Part of me keeps telling my self to just suck it up and work this crazy schedule until May when massage naturally tapers off until November. Between now and January 1st I have no Saturday apts available (which two of those Saturdays I'm going to do chair massage for marketing and gift certificate sales) and a meer 8 evening apts open. The rest of my openings are morning and the odds of them filling aren't that great (knock on wood). Devon and I are taking a week of vacation for xmas to go to Louisiana to visit with his family. He hasn't seen most of them for over 5 years.

The other part of me wonders how I can get out of this corner I backed my self into. I really like working at the chiropractors office. My boss is a great lady, and I get along very well with her and our receptionist. As an added bonus during the summer its steady work of fall back on when I'm down to 7-12 clients a week. I've always had a problem expressing my health problems to superiors. It sucks massively but my PTSD still effects me in everyday life and I don't think I will ever be able mentally to work a "normal"job. In the last year I have had a self realization that I do not play well with others in business situations. I want to go back into therapy but it didn't work out so well for me the last 4 therapists I tried.

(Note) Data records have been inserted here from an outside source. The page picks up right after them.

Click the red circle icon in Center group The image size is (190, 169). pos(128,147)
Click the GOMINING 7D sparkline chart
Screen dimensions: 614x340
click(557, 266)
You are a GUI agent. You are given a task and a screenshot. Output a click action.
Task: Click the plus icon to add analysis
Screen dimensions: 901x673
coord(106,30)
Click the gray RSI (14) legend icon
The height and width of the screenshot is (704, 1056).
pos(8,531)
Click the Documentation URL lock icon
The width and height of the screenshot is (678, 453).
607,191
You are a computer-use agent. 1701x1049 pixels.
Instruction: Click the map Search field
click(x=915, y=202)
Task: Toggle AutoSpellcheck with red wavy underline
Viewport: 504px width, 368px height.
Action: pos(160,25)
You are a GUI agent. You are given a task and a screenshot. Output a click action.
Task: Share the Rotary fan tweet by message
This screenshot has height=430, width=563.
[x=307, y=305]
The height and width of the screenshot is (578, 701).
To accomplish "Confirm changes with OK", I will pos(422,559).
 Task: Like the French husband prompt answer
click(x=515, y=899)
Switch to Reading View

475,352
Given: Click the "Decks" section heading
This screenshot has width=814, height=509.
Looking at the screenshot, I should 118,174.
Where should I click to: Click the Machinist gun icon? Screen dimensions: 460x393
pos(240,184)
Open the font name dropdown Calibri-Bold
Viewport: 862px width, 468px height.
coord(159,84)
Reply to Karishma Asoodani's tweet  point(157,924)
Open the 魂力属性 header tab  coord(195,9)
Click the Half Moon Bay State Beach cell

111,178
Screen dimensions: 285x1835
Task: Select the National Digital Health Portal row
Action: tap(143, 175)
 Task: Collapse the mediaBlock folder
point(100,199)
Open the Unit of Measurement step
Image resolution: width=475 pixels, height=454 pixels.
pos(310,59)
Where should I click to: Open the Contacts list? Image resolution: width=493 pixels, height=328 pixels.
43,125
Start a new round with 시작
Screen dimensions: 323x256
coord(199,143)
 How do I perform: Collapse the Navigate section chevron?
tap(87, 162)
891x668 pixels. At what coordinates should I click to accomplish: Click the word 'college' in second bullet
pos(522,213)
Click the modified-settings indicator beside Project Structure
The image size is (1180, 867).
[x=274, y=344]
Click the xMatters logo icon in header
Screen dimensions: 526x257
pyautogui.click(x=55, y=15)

My big quandary is how to get down to working 5 days a week and not compromise my business or hers. There are only so many evening apts during the week I can book, which no big surprise fill every week. Saturdays have been filling, but I only do 4 apts on sat due to the hours the gym is open. The only thing I can think of is to offer to train someone to work Mondays for me at the chiropractors and take a cut in hours there. That will free my monday up so that I can have 2 days off in a row. I really don't think that will fly though. I am going to sit down and try to optimize my evening apts and try and get the time span I take in between clients for maximum openings.

I feel like a giant fucking pansy for complaining about having too much work. I know many people out there don't have any, and here I am swimming in it. A year ago I would have jumped for joy to have even half of what I have now as far as clients goes. I just wish I could push though this.